2010年11月19日11時32分
兵庫県西宮市の1級建築士水田実さん(62)と妻輝子さん(62)が自宅兼事務所で殺害された事件で、兵庫県警が参考人として事情聴取を求めた後に転落死した男性(61)=大阪市西淀川区=の口座に、輝子さんから複数回にわたって計1千万円前後の金が振り込まれていたことが県警への取材でわかった。県警は2人の関係や、金の趣旨について調べている。

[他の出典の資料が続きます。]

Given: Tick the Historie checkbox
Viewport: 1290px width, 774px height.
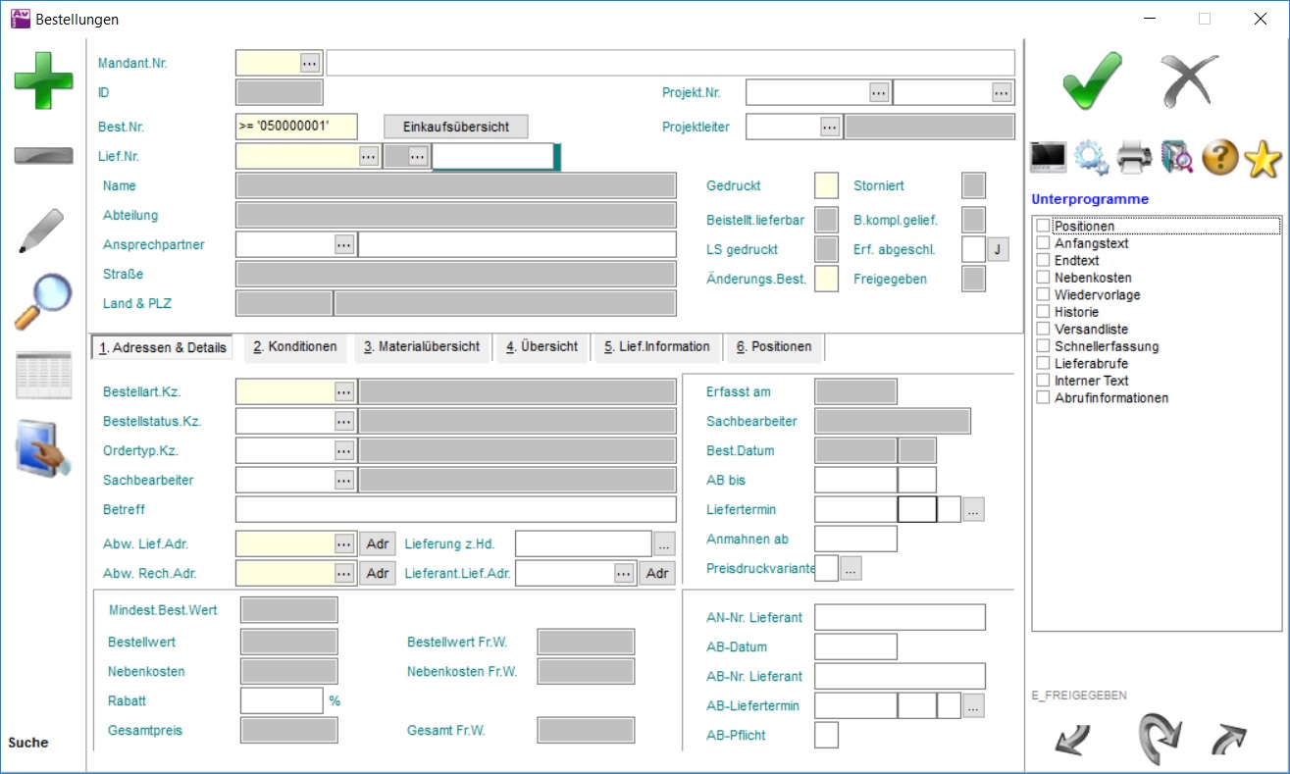Looking at the screenshot, I should pos(1044,312).
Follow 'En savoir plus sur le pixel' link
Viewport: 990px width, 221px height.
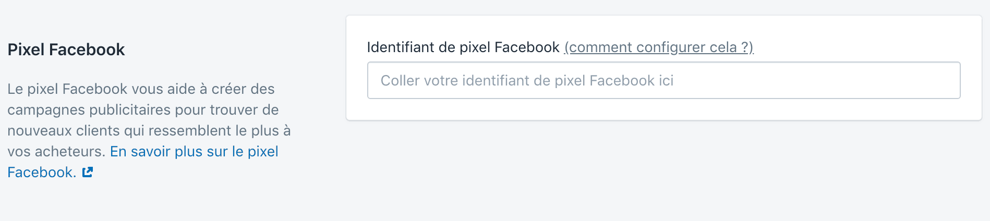point(194,151)
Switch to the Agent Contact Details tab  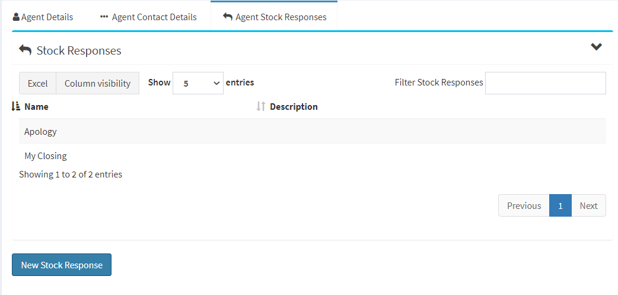(149, 17)
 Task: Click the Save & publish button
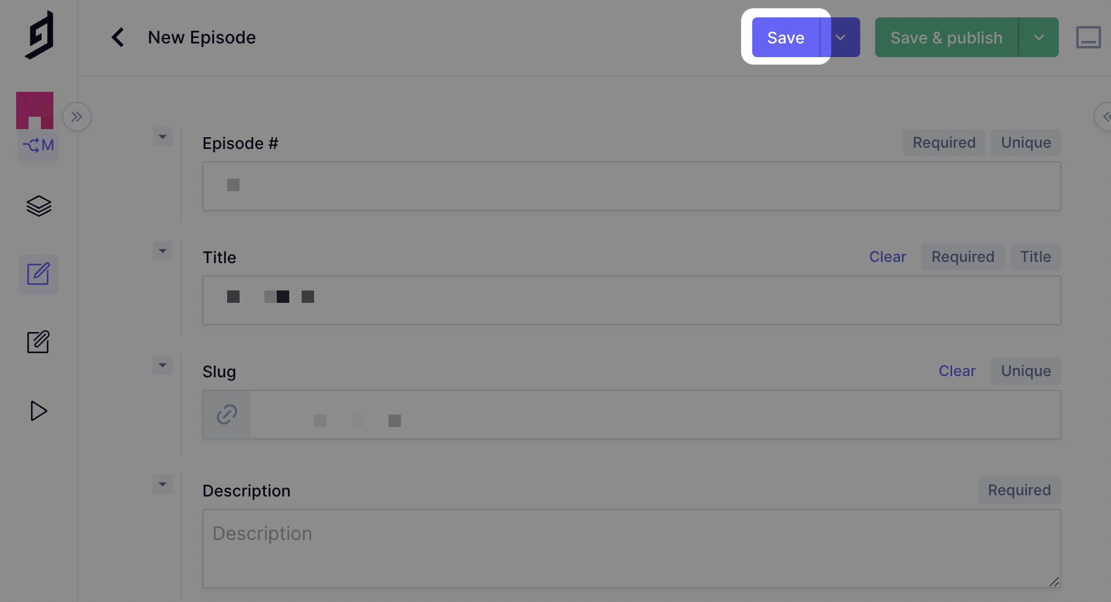point(946,37)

甲子園署捜査本部によると、水田さん夫妻は12日夕、自宅1階で首や腹を刺されて殺されているのが見つかった。屋内に現金や金融機関の通帳が手つかずで残されていたため調べたところ、輝子さんから男性の口座への振り込みが複数回確認された。
関係者によると、自殺した男性はかつて大阪市内で広告関連の会社を経営していたが、1984年に倒産。91年にも大阪府池田市の高級マンションを購入したが、2002年に市税滞納を理由に池田市から差し押さえを受け、翌03年に自己破産したという。
男性のマンションを04年1月に競売で購入した不動産業者によると、立ち退きを求めた際、男性はスーツ姿でドル札や拳銃のようなものを業者に示し、「ドルの売買で金はある。ネイルサロンの経営をしている。マンションを買い戻したい」と話していた。業者は半年ほど待ったが男性は結局、物件を買い戻さずに退去したという。